**YOUR TASK:** Reproduce the listing below with "icon" changed to "button" and nothing else altered.

**DATA IN THIS EXERCISE:**
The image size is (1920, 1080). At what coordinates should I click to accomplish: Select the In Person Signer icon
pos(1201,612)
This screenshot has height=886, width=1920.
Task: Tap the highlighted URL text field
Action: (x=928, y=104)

**ANSWER FOR THE TASK:**
The image size is (1920, 1080). At what coordinates should I click to accomplish: Select the In Person Signer button
pos(1201,612)
This screenshot has height=886, width=1920.
Task: Tap the highlighted URL text field
Action: (x=928, y=104)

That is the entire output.